── Provided entries

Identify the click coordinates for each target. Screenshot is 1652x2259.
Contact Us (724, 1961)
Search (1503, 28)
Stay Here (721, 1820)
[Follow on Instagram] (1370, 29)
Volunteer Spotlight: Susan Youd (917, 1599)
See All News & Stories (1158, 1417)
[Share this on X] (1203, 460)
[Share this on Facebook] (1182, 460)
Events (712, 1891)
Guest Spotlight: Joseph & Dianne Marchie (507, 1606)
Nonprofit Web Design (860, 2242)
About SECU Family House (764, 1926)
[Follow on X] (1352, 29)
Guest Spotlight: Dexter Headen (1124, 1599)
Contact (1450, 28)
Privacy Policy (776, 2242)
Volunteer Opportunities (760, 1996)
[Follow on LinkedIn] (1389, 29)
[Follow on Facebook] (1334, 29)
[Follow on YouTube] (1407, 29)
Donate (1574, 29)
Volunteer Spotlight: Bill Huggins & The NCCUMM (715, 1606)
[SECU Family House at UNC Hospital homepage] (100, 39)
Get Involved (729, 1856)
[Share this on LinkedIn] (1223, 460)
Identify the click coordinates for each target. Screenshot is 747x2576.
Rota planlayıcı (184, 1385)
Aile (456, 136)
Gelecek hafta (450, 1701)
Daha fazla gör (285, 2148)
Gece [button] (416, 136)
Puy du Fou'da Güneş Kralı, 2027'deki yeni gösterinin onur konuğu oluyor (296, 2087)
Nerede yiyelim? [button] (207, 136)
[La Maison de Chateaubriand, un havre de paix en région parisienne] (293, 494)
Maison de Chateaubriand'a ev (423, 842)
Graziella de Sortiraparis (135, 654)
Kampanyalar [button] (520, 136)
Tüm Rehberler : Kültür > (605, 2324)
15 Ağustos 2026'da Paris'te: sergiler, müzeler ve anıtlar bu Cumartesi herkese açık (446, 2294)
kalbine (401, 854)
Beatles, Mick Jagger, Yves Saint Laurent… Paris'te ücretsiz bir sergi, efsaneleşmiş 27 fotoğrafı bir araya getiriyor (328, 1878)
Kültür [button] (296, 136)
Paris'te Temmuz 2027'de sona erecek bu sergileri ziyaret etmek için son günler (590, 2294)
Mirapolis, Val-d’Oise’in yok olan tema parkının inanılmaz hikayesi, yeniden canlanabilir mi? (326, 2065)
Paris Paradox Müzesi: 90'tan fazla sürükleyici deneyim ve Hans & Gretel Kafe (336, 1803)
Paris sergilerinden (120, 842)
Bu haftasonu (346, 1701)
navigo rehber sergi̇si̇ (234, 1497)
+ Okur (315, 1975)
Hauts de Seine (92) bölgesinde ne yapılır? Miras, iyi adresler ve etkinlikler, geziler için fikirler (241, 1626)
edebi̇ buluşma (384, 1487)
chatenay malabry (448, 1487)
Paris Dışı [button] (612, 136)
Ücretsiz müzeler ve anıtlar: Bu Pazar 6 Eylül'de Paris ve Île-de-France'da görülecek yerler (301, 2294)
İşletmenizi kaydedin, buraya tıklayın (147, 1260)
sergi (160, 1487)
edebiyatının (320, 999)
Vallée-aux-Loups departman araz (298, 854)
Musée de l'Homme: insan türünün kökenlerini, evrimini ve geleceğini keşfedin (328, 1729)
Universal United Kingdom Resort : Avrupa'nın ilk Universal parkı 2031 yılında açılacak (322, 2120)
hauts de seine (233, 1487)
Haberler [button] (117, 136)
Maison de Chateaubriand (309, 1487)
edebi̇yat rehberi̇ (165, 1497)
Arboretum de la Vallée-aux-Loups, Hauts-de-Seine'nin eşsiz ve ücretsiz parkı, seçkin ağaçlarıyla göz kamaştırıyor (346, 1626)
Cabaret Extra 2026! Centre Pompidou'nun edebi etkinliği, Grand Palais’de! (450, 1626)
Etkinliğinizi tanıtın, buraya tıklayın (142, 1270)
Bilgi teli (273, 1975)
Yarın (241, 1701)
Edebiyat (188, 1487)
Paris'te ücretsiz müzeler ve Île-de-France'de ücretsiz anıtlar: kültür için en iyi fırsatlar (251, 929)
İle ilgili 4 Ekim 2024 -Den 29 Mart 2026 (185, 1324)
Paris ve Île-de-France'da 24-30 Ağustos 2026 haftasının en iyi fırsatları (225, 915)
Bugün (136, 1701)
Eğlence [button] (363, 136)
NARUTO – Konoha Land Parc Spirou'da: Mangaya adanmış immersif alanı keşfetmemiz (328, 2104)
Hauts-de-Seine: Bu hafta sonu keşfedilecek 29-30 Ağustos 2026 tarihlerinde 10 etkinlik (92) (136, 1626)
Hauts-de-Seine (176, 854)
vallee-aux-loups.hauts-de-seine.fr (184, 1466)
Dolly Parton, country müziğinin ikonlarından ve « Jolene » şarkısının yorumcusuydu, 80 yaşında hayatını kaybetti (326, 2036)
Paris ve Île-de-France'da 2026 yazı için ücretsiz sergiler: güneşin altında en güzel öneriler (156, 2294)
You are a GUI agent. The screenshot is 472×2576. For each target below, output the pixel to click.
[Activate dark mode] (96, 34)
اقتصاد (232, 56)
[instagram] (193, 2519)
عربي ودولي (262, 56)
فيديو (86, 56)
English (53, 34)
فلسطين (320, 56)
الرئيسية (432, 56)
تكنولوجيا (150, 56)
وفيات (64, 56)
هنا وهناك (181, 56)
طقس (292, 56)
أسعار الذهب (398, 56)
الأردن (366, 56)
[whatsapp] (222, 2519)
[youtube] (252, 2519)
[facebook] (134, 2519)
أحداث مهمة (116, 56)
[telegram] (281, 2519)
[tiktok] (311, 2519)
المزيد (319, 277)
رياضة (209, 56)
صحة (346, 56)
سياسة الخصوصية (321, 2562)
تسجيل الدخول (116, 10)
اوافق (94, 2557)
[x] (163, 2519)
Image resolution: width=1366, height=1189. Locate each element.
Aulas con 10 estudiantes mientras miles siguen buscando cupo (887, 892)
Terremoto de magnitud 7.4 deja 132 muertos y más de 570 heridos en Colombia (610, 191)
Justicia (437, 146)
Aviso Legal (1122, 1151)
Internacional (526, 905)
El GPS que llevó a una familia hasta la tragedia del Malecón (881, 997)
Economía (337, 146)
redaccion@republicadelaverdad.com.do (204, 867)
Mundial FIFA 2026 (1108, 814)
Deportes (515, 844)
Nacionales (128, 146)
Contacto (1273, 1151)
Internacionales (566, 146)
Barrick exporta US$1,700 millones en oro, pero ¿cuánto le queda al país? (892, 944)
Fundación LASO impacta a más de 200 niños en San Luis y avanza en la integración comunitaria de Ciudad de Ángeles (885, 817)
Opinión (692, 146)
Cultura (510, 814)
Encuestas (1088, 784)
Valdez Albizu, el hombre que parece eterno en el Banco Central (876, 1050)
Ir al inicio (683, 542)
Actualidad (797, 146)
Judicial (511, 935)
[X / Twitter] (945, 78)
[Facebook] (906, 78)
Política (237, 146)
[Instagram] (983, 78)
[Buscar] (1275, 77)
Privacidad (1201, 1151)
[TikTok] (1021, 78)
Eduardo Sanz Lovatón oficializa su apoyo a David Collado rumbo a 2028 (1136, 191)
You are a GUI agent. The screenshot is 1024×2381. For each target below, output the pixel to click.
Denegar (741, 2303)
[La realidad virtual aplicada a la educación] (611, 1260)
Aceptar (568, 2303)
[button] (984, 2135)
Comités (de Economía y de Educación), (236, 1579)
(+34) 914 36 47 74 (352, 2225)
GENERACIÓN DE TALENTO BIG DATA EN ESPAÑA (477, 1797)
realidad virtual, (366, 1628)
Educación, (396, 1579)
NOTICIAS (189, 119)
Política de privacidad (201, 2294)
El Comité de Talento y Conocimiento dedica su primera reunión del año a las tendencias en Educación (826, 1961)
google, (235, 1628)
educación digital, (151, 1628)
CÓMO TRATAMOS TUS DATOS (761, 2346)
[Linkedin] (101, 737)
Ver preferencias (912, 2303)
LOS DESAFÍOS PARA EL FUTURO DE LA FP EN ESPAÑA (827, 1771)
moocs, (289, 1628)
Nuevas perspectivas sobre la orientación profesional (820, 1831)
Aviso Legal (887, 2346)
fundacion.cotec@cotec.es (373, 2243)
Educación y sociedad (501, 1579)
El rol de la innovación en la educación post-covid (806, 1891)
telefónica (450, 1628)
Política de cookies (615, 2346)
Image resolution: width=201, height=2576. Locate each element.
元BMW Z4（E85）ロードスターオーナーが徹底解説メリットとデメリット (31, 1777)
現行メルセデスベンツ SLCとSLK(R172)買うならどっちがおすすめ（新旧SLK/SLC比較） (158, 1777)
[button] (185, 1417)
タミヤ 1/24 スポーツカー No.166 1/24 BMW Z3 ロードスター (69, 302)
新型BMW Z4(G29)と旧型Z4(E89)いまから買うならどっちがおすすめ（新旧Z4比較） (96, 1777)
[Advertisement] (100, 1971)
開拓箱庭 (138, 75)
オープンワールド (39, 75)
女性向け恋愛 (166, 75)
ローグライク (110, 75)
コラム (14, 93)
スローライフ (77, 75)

────

= Work item =
Repeat word for word every line from the start of the entries to the line holding "navigo rehber sergi̇si̇ (234, 1497)", inclusive, and nothing else.

= Reply =
Identify the click coordinates for each target. Screenshot is 1652x2259.
Contact Us (724, 1961)
Search (1503, 28)
Stay Here (721, 1820)
[Follow on Instagram] (1370, 29)
Volunteer Spotlight: Susan Youd (917, 1599)
See All News & Stories (1158, 1417)
[Share this on X] (1203, 460)
[Share this on Facebook] (1182, 460)
Events (712, 1891)
Guest Spotlight: Joseph & Dianne Marchie (507, 1606)
Nonprofit Web Design (860, 2242)
About SECU Family House (764, 1926)
[Follow on X] (1352, 29)
Guest Spotlight: Dexter Headen (1124, 1599)
Contact (1450, 28)
Privacy Policy (776, 2242)
Volunteer Opportunities (760, 1996)
[Follow on LinkedIn] (1389, 29)
[Follow on Facebook] (1334, 29)
[Follow on YouTube] (1407, 29)
Donate (1574, 29)
Volunteer Spotlight: Bill Huggins & The NCCUMM (715, 1606)
[SECU Family House at UNC Hospital homepage] (100, 39)
Get Involved (729, 1856)
[Share this on LinkedIn] (1223, 460)
Identify the click coordinates for each target. Screenshot is 747x2576.
Rota planlayıcı (184, 1385)
Aile (456, 136)
Gelecek hafta (450, 1701)
Daha fazla gör (285, 2148)
Gece [button] (416, 136)
Puy du Fou'da Güneş Kralı, 2027'deki yeni gösterinin onur konuğu oluyor (296, 2087)
Nerede yiyelim? [button] (207, 136)
[La Maison de Chateaubriand, un havre de paix en région parisienne] (293, 494)
Maison de Chateaubriand'a ev (423, 842)
Graziella de Sortiraparis (135, 654)
Kampanyalar [button] (520, 136)
Tüm Rehberler : Kültür > (605, 2324)
15 Ağustos 2026'da Paris'te: sergiler, müzeler ve anıtlar bu Cumartesi herkese açık (446, 2294)
kalbine (401, 854)
Beatles, Mick Jagger, Yves Saint Laurent… Paris'te ücretsiz bir sergi, efsaneleşmiş 27 fotoğrafı bir araya getiriyor (328, 1878)
Kültür [button] (296, 136)
Paris'te Temmuz 2027'de sona erecek bu sergileri ziyaret etmek için son günler (590, 2294)
Mirapolis, Val-d’Oise’in yok olan tema parkının inanılmaz hikayesi, yeniden canlanabilir mi? (326, 2065)
Paris Paradox Müzesi: 90'tan fazla sürükleyici deneyim ve Hans & Gretel Kafe (336, 1803)
Paris sergilerinden (120, 842)
Bu haftasonu (346, 1701)
navigo rehber sergi̇si̇ (234, 1497)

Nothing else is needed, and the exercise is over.